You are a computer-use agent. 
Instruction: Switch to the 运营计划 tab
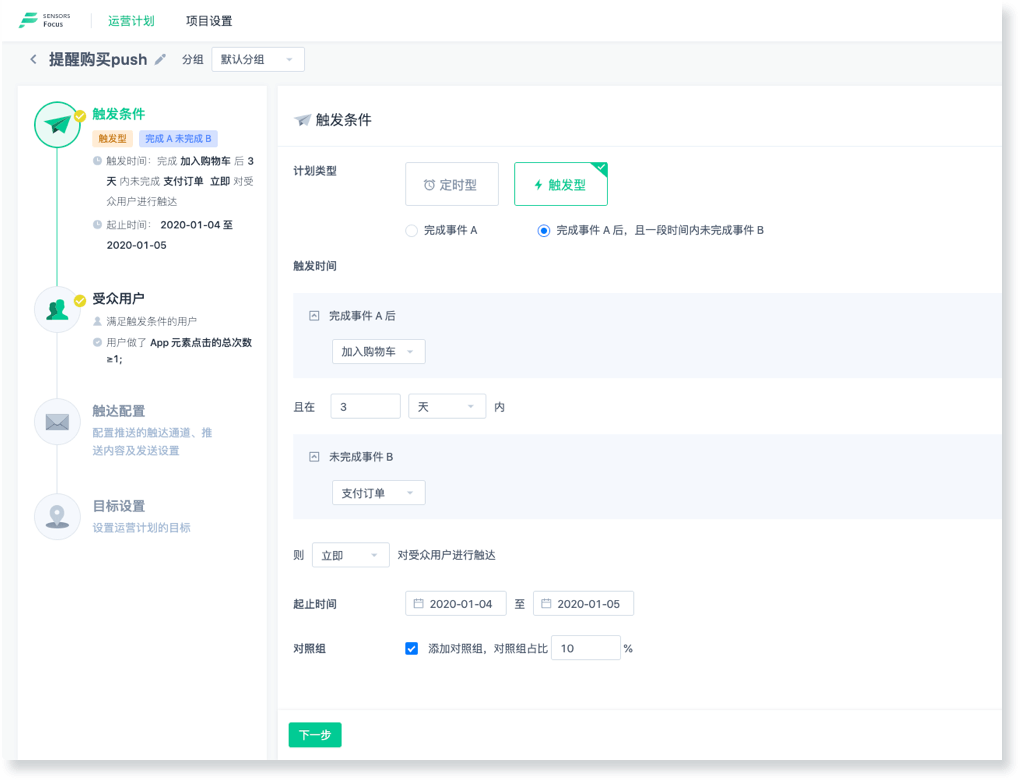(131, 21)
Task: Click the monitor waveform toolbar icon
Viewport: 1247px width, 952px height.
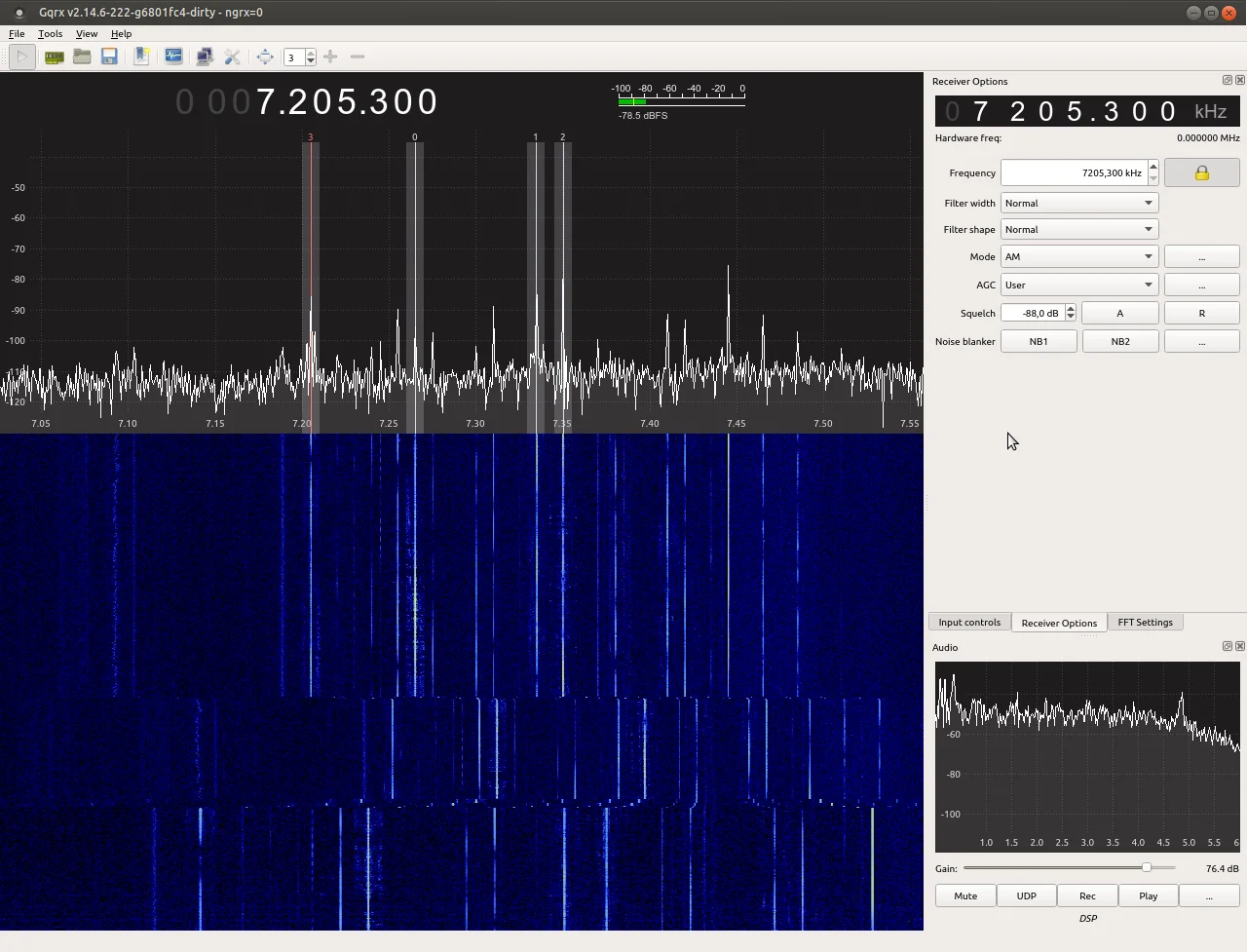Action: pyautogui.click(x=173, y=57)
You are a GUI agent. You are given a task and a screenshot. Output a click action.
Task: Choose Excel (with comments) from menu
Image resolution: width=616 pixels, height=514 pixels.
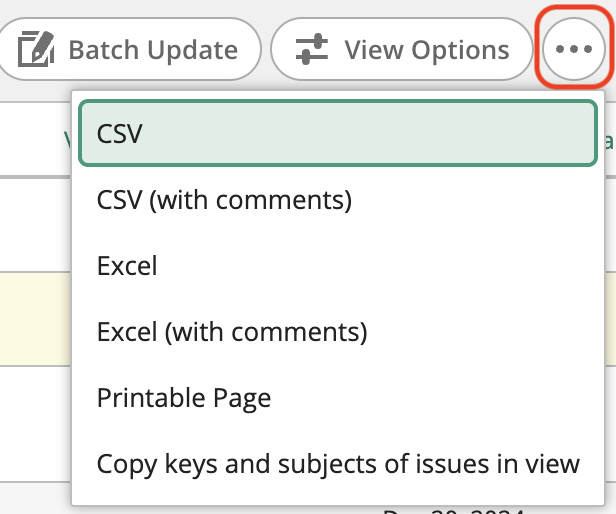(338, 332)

☆ ☆ ☆

* TASK TO COMPLETE *
Convert everything from the line containing "Task: Click the monitor waveform toolbar icon" down to the line containing "Action: pyautogui.click(x=173, y=57)" into a numbered list, omitting blank lines and pictures.

* OUTPUT OF THE TASK *
1. Task: Click the monitor waveform toolbar icon
2. Viewport: 1247px width, 952px height.
3. Action: pyautogui.click(x=173, y=57)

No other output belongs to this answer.